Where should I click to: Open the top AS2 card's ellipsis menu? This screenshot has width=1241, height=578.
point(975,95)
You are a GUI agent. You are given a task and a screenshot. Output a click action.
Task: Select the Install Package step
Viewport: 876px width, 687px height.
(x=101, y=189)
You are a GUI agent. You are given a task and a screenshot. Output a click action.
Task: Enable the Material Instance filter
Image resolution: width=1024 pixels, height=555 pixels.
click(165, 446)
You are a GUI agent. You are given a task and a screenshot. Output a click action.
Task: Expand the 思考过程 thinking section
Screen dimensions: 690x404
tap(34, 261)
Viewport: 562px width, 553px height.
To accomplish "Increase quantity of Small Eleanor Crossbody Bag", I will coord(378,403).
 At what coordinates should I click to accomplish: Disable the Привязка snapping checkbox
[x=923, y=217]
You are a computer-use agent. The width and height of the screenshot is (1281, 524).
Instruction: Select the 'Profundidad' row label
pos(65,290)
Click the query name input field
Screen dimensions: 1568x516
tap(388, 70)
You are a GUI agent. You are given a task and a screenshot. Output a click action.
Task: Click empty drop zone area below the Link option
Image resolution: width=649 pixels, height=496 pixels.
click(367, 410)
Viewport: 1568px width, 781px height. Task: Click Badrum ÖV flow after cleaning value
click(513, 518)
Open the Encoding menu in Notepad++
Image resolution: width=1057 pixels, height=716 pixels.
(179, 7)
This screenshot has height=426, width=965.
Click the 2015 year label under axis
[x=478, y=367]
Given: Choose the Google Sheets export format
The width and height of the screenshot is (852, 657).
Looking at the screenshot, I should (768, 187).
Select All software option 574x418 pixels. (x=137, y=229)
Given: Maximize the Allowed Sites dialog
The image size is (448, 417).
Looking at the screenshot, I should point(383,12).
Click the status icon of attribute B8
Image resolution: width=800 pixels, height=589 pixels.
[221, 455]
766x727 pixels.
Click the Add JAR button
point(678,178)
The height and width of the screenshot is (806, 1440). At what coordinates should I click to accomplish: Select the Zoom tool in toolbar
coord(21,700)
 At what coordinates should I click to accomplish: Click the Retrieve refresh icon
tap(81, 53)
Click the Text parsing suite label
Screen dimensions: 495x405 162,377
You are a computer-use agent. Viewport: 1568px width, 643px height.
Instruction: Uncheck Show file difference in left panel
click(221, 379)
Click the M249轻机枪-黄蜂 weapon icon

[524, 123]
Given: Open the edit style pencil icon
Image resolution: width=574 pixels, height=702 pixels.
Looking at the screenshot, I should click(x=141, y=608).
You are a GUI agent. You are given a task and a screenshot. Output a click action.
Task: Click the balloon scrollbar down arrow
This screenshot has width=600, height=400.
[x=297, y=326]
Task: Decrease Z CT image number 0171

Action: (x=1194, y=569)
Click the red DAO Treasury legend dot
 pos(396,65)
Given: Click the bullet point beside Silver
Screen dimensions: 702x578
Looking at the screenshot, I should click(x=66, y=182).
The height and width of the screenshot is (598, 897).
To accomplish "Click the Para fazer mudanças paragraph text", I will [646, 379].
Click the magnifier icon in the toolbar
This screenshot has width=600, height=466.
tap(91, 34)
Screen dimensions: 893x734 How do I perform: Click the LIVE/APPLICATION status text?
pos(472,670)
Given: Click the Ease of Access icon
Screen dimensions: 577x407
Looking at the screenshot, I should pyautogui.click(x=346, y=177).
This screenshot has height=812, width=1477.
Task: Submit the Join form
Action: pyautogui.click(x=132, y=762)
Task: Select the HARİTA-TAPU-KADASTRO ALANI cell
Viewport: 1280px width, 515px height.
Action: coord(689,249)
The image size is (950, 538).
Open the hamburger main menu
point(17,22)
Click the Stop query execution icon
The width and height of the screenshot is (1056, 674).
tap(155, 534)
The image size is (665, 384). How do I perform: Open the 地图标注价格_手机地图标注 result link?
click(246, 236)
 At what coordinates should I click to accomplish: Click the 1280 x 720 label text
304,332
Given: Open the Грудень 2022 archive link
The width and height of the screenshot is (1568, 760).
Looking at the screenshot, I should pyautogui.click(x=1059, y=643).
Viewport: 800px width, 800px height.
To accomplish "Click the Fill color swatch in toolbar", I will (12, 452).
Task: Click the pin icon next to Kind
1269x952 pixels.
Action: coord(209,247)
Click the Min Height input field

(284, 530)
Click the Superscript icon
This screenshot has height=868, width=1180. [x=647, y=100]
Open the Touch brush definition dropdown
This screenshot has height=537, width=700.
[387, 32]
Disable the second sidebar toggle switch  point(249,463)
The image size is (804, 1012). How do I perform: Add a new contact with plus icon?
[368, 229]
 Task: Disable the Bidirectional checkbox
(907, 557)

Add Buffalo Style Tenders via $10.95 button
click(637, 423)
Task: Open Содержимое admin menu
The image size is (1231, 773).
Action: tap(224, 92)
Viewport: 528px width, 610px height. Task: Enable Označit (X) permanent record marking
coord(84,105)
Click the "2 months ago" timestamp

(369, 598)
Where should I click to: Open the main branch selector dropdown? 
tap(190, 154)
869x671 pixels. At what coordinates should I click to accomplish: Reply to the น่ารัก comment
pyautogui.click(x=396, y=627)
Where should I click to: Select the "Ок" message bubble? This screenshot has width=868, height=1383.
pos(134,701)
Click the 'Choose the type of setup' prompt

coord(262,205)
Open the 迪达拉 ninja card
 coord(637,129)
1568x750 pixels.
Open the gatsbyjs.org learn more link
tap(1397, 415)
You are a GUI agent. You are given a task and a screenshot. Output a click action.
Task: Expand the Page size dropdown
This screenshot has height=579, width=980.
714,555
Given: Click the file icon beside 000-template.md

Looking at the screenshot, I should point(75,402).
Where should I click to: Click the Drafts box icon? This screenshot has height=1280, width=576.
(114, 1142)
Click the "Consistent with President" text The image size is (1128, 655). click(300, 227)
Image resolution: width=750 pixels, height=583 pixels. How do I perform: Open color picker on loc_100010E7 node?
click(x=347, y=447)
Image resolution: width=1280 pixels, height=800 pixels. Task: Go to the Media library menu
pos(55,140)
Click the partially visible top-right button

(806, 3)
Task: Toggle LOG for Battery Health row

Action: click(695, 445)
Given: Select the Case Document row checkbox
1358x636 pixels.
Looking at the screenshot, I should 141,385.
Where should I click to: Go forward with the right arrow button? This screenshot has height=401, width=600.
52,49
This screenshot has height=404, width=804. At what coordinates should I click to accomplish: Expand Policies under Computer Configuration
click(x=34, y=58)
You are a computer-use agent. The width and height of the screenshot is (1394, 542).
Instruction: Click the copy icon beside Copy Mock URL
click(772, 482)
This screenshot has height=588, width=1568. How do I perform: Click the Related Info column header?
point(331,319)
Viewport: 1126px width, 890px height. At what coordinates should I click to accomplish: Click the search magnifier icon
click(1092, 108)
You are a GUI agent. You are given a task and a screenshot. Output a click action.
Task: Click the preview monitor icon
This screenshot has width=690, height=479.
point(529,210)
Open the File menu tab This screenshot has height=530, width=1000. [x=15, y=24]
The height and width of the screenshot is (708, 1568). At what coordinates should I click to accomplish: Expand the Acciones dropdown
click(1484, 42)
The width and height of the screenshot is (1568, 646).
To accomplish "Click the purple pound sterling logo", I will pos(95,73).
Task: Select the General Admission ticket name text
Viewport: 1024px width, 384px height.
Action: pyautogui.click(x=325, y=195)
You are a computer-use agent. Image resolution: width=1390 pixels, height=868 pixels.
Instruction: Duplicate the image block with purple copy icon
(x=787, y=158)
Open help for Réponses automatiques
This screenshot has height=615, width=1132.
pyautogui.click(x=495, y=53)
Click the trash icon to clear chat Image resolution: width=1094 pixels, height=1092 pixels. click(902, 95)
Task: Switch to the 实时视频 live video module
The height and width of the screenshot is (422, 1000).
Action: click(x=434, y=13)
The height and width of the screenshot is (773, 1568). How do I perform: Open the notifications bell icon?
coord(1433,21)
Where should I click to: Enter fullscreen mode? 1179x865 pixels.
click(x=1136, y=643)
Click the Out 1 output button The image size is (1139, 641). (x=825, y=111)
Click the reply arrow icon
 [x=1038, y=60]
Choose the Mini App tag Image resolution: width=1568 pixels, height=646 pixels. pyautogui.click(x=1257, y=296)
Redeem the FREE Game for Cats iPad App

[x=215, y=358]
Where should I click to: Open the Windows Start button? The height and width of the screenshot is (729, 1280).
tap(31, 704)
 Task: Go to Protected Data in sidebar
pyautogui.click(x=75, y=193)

• • • •

## [Task statement]
In the material above, each line with the word "option" should be copied.

## [Task response]
Task: Click empty drop zone area below the Link option
Select All software option 574x418 pixels. (x=137, y=229)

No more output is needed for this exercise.